You know, there is Good in a GOODBYE!
Monday, September 24, 2012
I haven't posted in awhile. I was in my own mind of plans and failed plans. Meanwhile life was going on and it seemed like everytime I turned around there was a situation. Anyhoo, I took focus on myself and didn't turn around (some nights I didn't know that turning around was possible. My relationship has been going in the toilet for the last 18months and I just let it. (He's currently locked up.....that's other story all in its self).
But I was really sick of being tired. A male nurse at my job told be that he was looking at the informercial about the Montell juicer, and since he can't afford one he started making smoothies in his regular blender (he is not overweight yet he likes to eat healthy).
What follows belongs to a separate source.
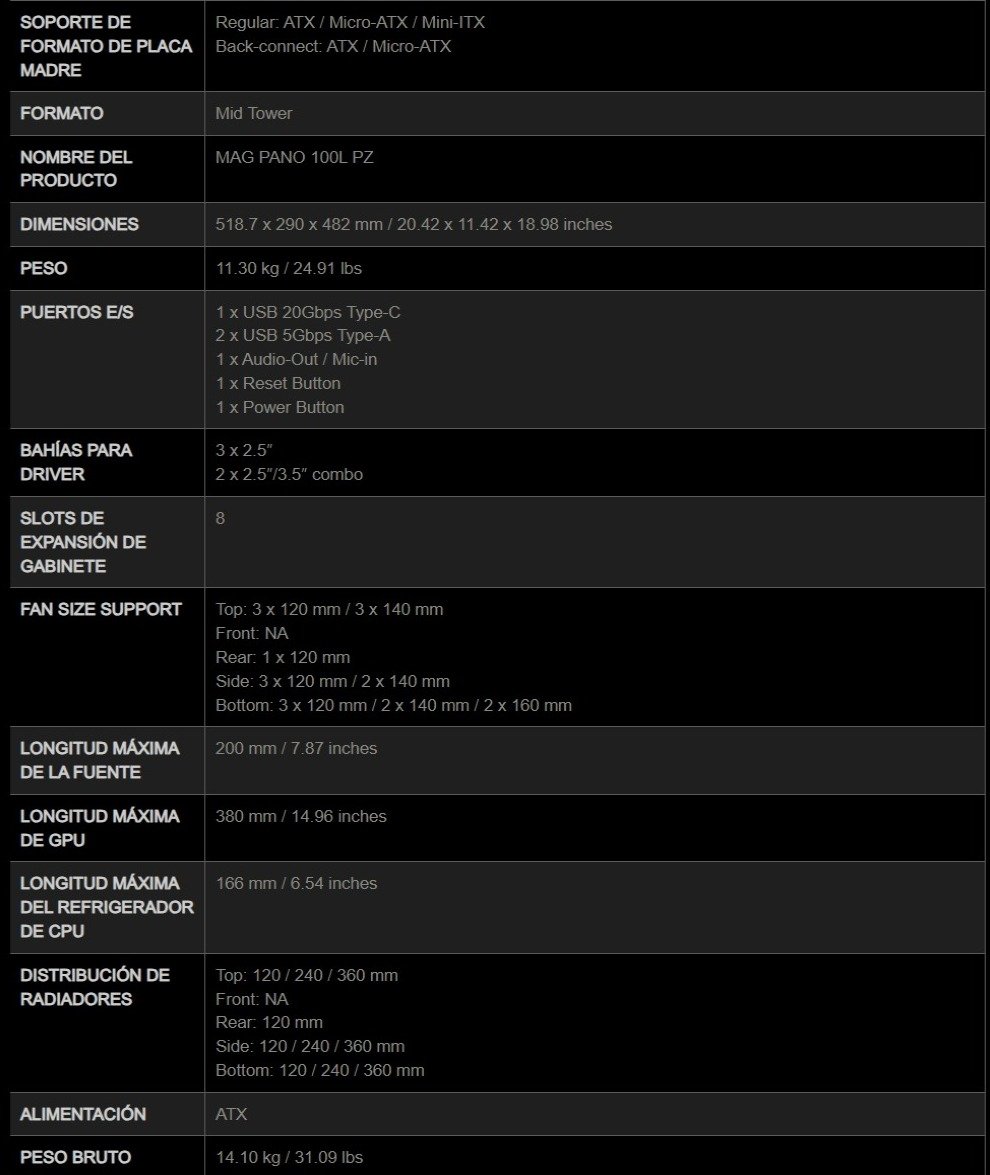Click the BAHÍAS PARA DRIVER label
After he told me about it I told him I would jump on board........Well I didn't! He came looking for me at work and asked me about it and I admitted that I didn't do it, but said that I would. Well the next morning I got up pulled some frozen spinach, mixed berries, and peaches out of the freezer and went to work. Boy!....It took what seemed like 5 minutes to get it mixed up (I added some nonfat greek yogurt cause I love that stuff). After I was done I had this big 32oz of muck looking at me, but I said "what the h%ll" then got me a spoon and went to work. I was pleasantly surprised. The second day I went overboard adding beet, carrot powder, flaxseed and wheat germ....Ugh! Couldn't do that one so I settled for Fiber One cereal with some fresh blueberries. I vowed to get up each day and make this smoothie. After a few days I actually started craving them. My craving for sweets went down and I found myself finding pleasure in one sweet treat instead of the 7-10 daily servings binges I was use to.
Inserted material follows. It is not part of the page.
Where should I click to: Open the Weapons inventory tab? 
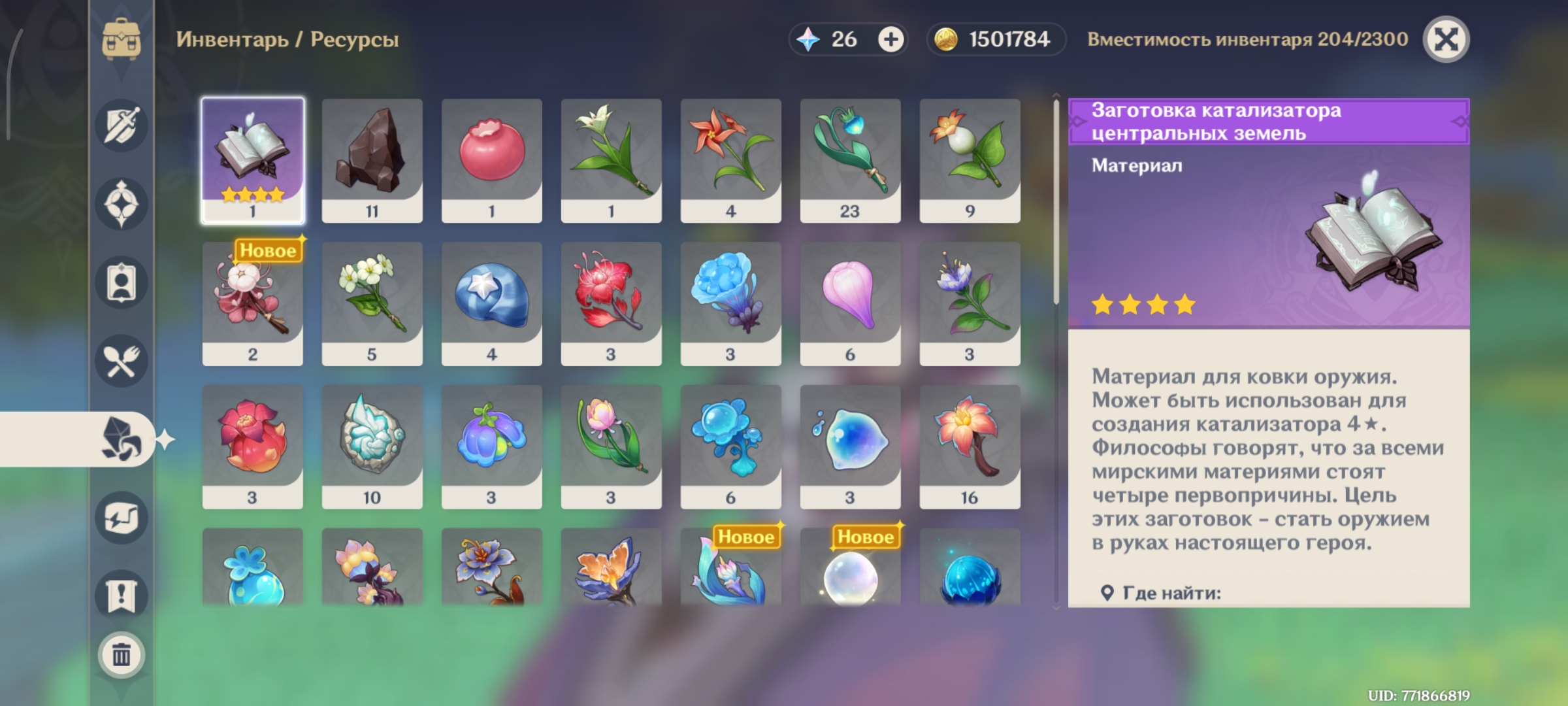[122, 126]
Then came the final push.....I thought I was being nice in respectful eneding my relationship that wasn't working,,,,,,,, but nooooooo! I got a letter in the mail that was the nastiest thing I ever read from him. He made an attempt to make me feel "less than" (something that I KNOW I AM NOT!). Well needless to say I wanted to write something just as nasty back.......I didn't. What I did is decided that I don't have any time to be miserable anymore. It's time to get back into me. The smoothies have already given me more energy and had me wanting to do something.....that letter made me know that I have no other choice.
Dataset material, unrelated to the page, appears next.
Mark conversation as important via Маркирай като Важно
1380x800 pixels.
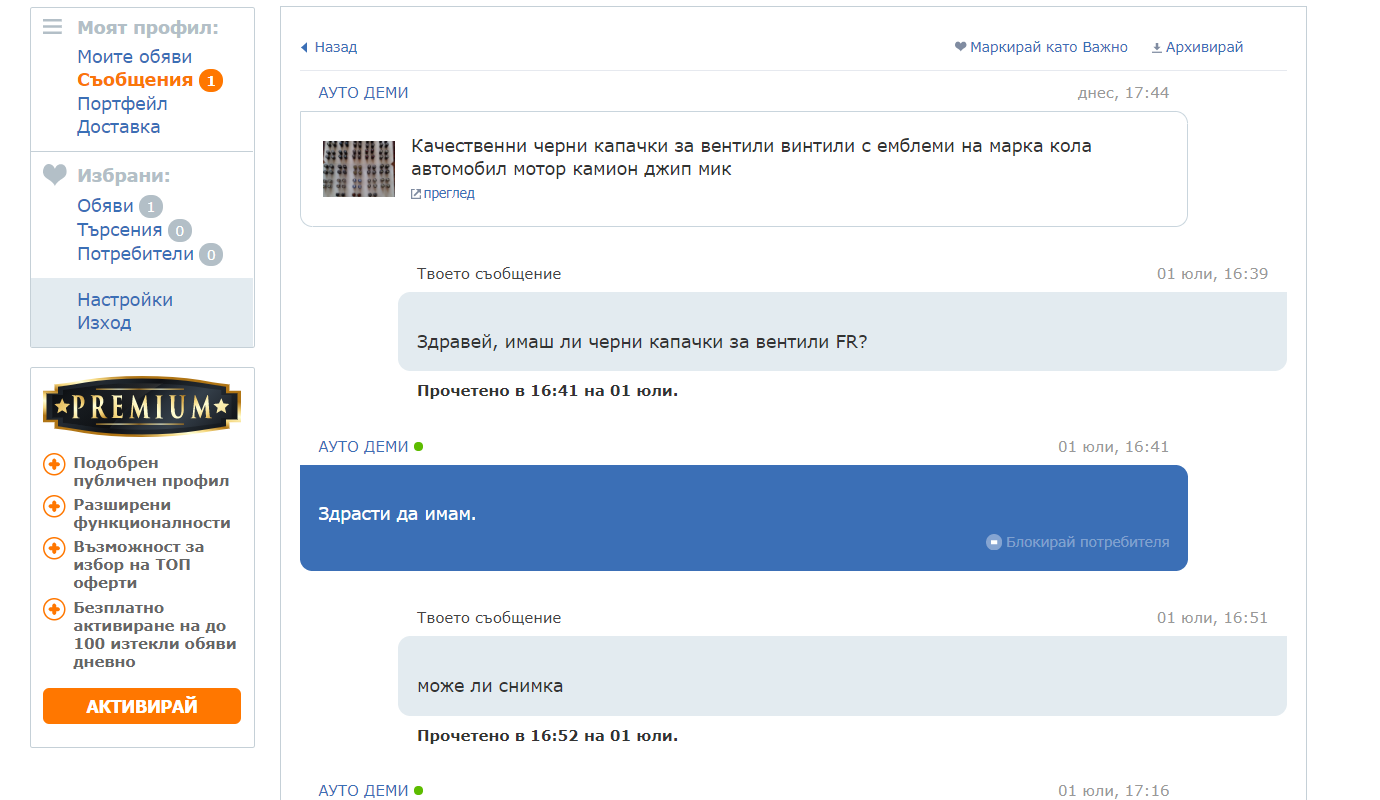(1041, 47)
My new motto is "The Best Revenge Is To Live Well.........Be The Person To Yourself That Your Parnter Wouldn't Be!" Those are my words to live by. And since I've been losing a pound a day. Even better, I finally got myself back in the gym and started swimming again. And i'm looking forward to the rest of this year. Something I hadn't felt good in in along time.
So there is such a thing as a Good Bye........It is in my case.
395.6lbs I wanted to posted my current weight so I know where I have came from going forward.